Page excerpt
________________________
# This is insane!



## anetaze (May 10, 2009)

Ok, I went to my local grocery store because there was a sale on pork shoulder w/bone for $0.88/pound. Each package was about 17 pounds. I bought 6 of them. It took me over 4 hours to separate it all into 2 pound portions for freezing. I was exhausted, my back, feet, and hands were aching from all the standing and cutting into.

So is there any easier, faster, and less painful way of getting all this cut, separated, and done with?

Is the shoulder bone ok for a pup to eat? Some pieces of the bone felt sharp to my finger.

Thank you everyone for any information you can share to help me out.

Best,
Aneta
[email protected]


----------



## Castlemaid (Jun 29, 2006)

The local grocery store here sometimes have whole pork shoulders on sale for 99cents a pound too. What I do is cut the meat up into chunks and smaller one or two inch cubes and freeze them in small and medium sized freezer bags. I separte the bone into the the two or three parts - take it apart at the joint. 

The bagged meat is MM to add to more boney parts of their meals, like chicken backs, turkey necks, and now a bonanza of buffalo and deer bones that someone gave me. 

The bones I freeze and keep them as recreational bones - though my dogs eat the carthelageous ends, and very little bone is left over that does not get eaten, but I still use it as a treat bone, not part of their regular meals. 

Yes, it takes me about an hour to do one shoulder. If I have more than one, I may freeze the whole thing and thaw it out for cutting up at a later date when I'm not so tired.


----------



## anetaze (May 10, 2009)

Wow, I didn't realize how much labor is involved with this. You know they say ignorance is bliss. With my other GSD I fed her kibble and canned and she was fine. Somewhere I saw something about raw and started researching. Now here I am hooked on the notion of raw feeding when I was a happy ignorant person going to my local pet store, buying a bag of junk, and enjoying life. Now I'm scouring sale sections at grocery stores, bringing huge slabs of meat and blood home, killing myself cutting it all up, and smelling like the meat I just cut up. Why am I doing this again? 

Thank you Lucia for your input.


----------



## codmaster (Aug 5, 2009)

Why is raw considered so much better?


----------



## elisabeth_00117 (May 17, 2009)

I usually get about 400-500lbs of meat in a weekend about once every few months.. It takes 2-3 people all day to seperate, weigh, package and store. 

But then I can rest for the next few months until I run low again.

It's a lot more work but so worth it!


----------



## elisabeth_00117 (May 17, 2009)

> Originally Posted By: codmaster
> Why is raw considered so much better?


Please read the threads in this section, there is a lot of great information and resources that can answer your question.


----------



## 3K9Mom (Jun 12, 2006)

> Quote:
> It took me over 4 hours to separate it all into 2 pound portions for freezing. I was exhausted, my back, feet, and hands were aching from all the standing and cutting into.


Here's a small tip.

Next time, you may consider larger portions for freezing. I portion out either 5 or 7.5 pounds per container or bag. My dog eats 2.5 lbs of meat per day. So I defrost one bag, and that lasts me 2-3 days. If you freeze RMB separately (like I often do), then you would get approx 4-5 (or so) days worth of food from two 5-7.5 lbs bags, depending on your ratios.
________________________
Dataset content
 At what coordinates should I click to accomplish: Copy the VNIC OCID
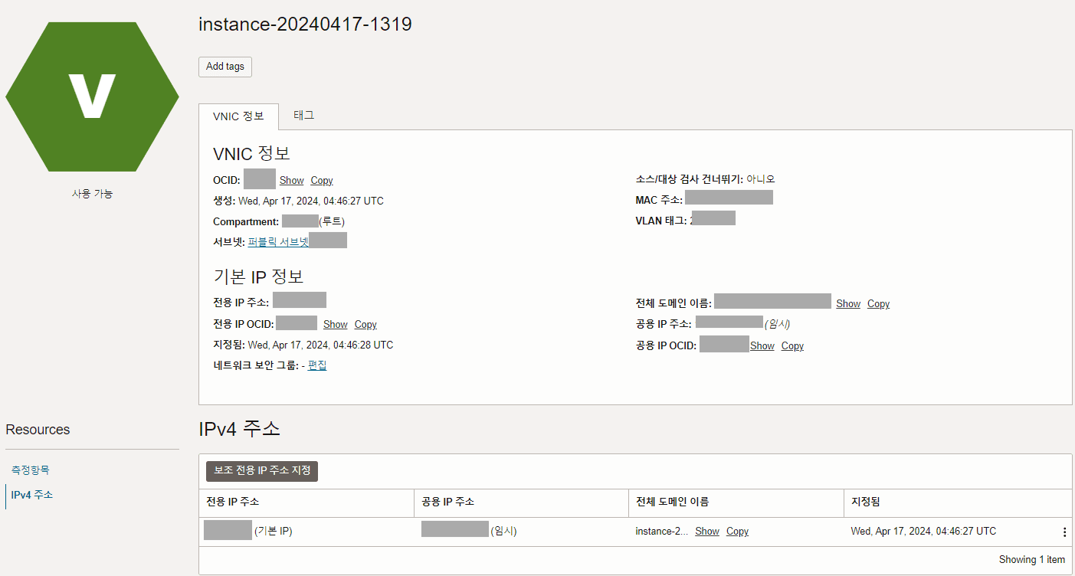point(322,181)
________________________
Written instruction
Translate this sentence from the forum thread about cutting up pork shoulder into Spanish: "I portion out either 5 or 7.5 pounds per container or bag."

Answer
Reparto porciones de 5 o de 7,5 libras por recipiente o bolsa.